BRENNAN: A huge benefit to the city, and to rate payers, is reducing the cost of power distribution and in particular not to have to invest is as many electric power substations. A recent study found that more rooftop solar power could help Edison and California’s biggest utilities each save an average $30 million per year by not having to build new substations. Net savings to LADWP may be even greater. A single new neighborhood substation can cost from $25 million to 50 million.

VGT: Did you ever reach a point where you thought it wouldn’t advance?
BRENNAN: No. It did have a sense of inevitability about it since the FiT is mandated by state law (SB 32).

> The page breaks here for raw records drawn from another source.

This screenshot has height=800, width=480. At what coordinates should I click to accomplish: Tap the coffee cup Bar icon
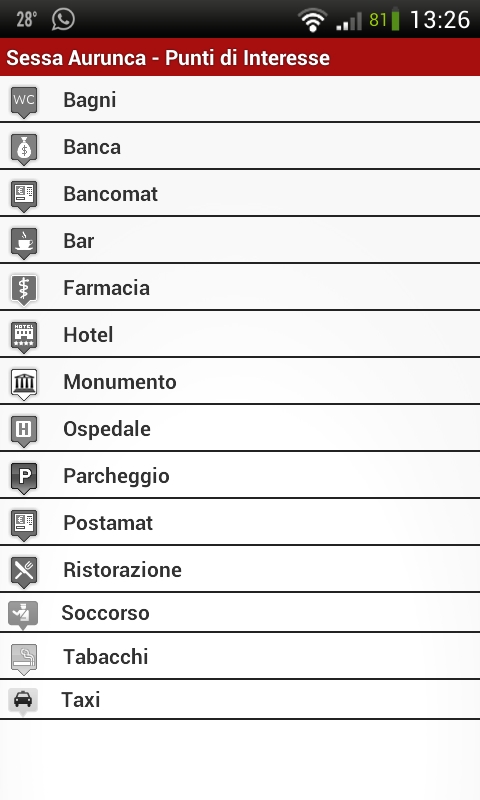point(24,242)
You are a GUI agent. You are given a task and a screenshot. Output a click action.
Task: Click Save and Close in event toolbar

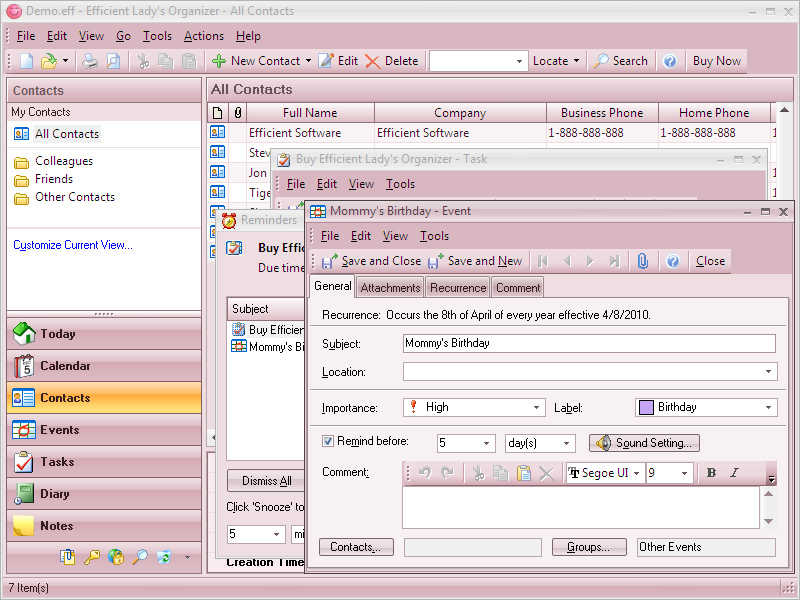point(371,261)
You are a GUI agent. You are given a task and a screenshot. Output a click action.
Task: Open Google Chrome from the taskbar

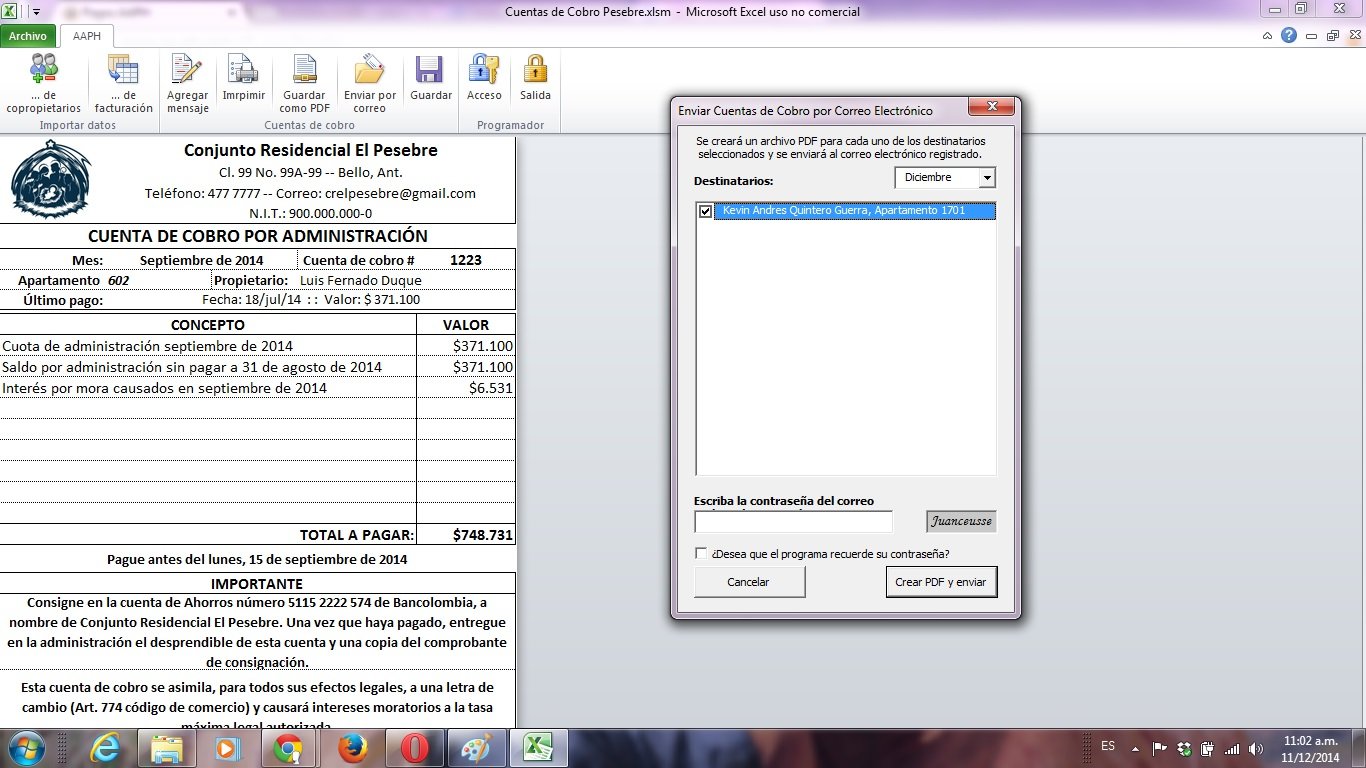click(x=288, y=748)
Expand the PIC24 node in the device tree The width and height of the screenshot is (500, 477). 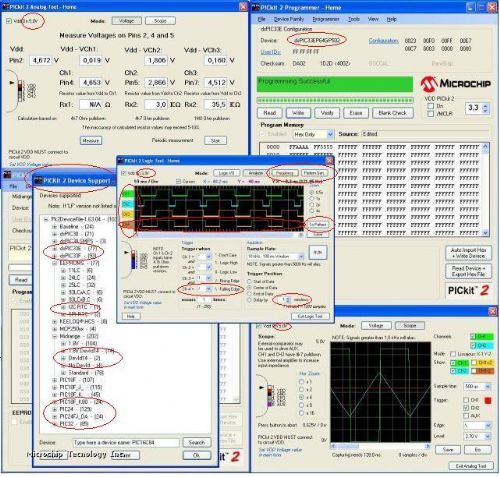coord(54,409)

VGT: The application period opened on Feb. 1 for the first 20 megawatts of the program. In July, there will be a second offering. Do you have a sense of the initial interest?
BRENNAN: The first round has probably exceeded all expectations. In the first week of the program LADWP received enough applications to fill out all 100 megawatts, though only 20 megawatts were being offered. The large tier is now full, though I believe the small tier still has opportunities. There is a limited window of participation for this round, so now is the time to start preparing for the next 20 megawatt round in July.

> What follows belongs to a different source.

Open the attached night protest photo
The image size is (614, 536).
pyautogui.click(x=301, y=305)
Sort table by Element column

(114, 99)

VGT: Based on this response, what does this bode for the future of FiT?
BRENNAN: There has been tremendous pent up demand for commercial solar in LA. This July, there will be two solar power programs available, one will be the net metering program and the other the next round of the FiT program, which together will help address the pent up demand. There also is commercial solar water heating incentives available. While the 100 megawatt FiT program is the largest and most cost-effective of its kind in the country – it will need to be expanded to keep up with growing demand for more solar energy in sunny Los Angeles. Mayoral candidates Eric Garcetti and Wendy Greuel have endorsed expanding LADWP’s solar program to 1,200 megawatts.

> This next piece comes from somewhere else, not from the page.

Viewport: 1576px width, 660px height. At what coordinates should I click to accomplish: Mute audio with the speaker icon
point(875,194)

VGT: What’s it going to take for this to be an ongoing program?
BRENNAN: The message to business is you need to start the process. You need to have your financing and contractors in place, which generally requires little to no upfront investment. You need to be ready for when the next window of opportunity is presented. Then you just have to have someone on your team who is ready to submit your application when the next opportunity comes. We also should start thinking bigger about the size of these programs proportional to LA’s rooftop capacity – and consider the financial benefits of putting local generators in our neighborhoods. The key is to realize the value that these systems provide to ratepayers more than offsets the price per unit of power generated.

VGT: What is the biggest thing you took away from being on the ground floor of this process that you applied to your business?
BRENNAN: There is overwhelming support for taking action to create green jobs and address climate change in this city. There are a lot of different points of view about how to do this, but locally there is very broad awareness and support for seeking solutions to our energy situation and taking action now. I think that is something we don’t always realize as local businesses.
Also there is a lot of excitement about this program because it is new. Every commercial business should realize that there are multiple programs available to them and the best solution for their business will vary. Depending on how a particular building is set up, a variety of options will determine what the best configuration of solar will be for their rooftop. Our goal with GoSolar.LA is to simplify and streamline the process by offering free rooftop evaluations and project bidding services.

VGT: Will the FiT program generate green jobs?
BRENNAN: Yes and the impact of those jobs are very broad based. These are all construction projects that will create a lot of new investments in our local neighborhoods. 100 megawatts of new solar construction will create an estimated $400 million of investment and capture more than $120 million in federal tax incentives. Solar power generates more than 7 times as many jobs per megawatt of power as either coal or natural gas. The 4,500 jobs the FiT program will generate along with energy asset creation all adds up as a definite boost to the economy.